Some other context if it matters, I've seen nSight Graphics report that my system is known as Microsoft Windows Hybrid Graphics.

I am doing compute with Vulkan and using multiple GPUs in parallel but this issue prevents using all the available resources since effectively I'm limited to using 2 of the 3 GPUs.

pdaniell-nv commented 5 years ago

@Keith-Albright-Bose would you mind attaching the complete vulkaninfo capture. What OS is this on? Thanks.

lenny-lunarg commented 5 years ago

It sounds like to summarize quickly, you're having two problems:

  1. When you plug in your GTX 1660, the Quadro no longer shows up
  2. The GTX 1660 is reported twice

I need to do some investigation on the first issue, especially if this is Windows. On the second issue, the loader basically just passes on what the driver gives it, but there is a chance the loader is messing something up and loading a driver twice. I'll look into this a little further. Also, I second the questions @pdaniell-nv just posted.

Keith-Albright-Bose commented 5 years ago

@Keith-Albright-Bose would you mind attaching the complete vulkaninfo capture. What OS is this on? Thanks.
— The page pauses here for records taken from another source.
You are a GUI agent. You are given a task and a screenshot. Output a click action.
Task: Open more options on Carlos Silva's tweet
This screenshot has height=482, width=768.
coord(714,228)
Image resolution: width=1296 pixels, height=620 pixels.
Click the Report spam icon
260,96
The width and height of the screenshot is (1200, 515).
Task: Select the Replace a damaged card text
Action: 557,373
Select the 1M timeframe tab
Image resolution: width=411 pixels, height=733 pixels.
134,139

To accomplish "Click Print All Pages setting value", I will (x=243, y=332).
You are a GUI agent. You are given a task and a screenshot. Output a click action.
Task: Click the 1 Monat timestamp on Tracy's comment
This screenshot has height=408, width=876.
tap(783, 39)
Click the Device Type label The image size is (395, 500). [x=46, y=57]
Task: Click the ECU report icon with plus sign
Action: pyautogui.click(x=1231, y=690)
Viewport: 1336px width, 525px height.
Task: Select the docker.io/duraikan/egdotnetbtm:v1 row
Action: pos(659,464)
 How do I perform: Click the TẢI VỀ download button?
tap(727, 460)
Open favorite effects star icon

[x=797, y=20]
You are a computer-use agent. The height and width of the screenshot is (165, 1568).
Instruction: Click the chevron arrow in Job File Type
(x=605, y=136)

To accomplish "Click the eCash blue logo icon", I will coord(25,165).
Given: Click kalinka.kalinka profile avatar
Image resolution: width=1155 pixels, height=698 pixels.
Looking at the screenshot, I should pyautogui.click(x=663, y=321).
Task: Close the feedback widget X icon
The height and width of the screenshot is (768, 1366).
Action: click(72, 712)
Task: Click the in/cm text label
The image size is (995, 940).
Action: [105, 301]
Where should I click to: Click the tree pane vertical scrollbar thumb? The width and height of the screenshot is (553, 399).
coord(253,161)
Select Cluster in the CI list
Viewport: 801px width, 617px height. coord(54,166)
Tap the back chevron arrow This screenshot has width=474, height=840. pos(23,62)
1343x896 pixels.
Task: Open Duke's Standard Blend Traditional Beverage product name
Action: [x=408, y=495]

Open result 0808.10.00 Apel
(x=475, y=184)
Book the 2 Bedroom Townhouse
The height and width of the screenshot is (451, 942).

This is on Windows 10. Attached two vulkaninfo files one with the dock and one without. MultiGPUInfoDockAttached.txt MultiGPUInfoNoDock.txt

Keith-Albright-Bose commented 5 years ago
  1. When you plug in your GTX 1660, the Quadro no longer shows up
  2. The GTX 1660 is reported twice

To clarify the Vulkan loader doesn't list it but it does appear in Device Manager so the Host OS definitely sees all three GPUs.

Here's info from powershell and Get-WmiObject win32_videocontroller

videocontroller.txt

pdaniell-nv commented 5 years ago

@Keith-Albright-Bose Thanks for all that information. Could you do another capture of the vulkaninfo when the dock is attached with the following options:

set VK_LOADER_DEBUG=all
vulkaninfo 1> C:\MultiGPUInfoDockAttachedDebug.txt 2>&1

That will capture both the stdout and stderr from vulkaninfo with all the loader debug information enabled.

I tried to reproduce the issue you're seeing locally with 441.20 on a similar setup, but wasn't able to repeat what you're seeing. The vulkaninfo capture with debug information from the loader will help.

Thanks again for your help.

Keith-Albright-Bose commented 5 years ago

@pdaniell-nv Thanks for the debug switch. Ahh the ol redirect stderr to stdout. BTW related to tools if you can get me connected to someone that can provide access to a tool (prerelease or otherwise) that can help optimize compute only shaders. Interested in the hw counter info. nSight Graphics currently can't connect. It does work for Vulkan apps that render and compute. Had heard there were various tools available through request.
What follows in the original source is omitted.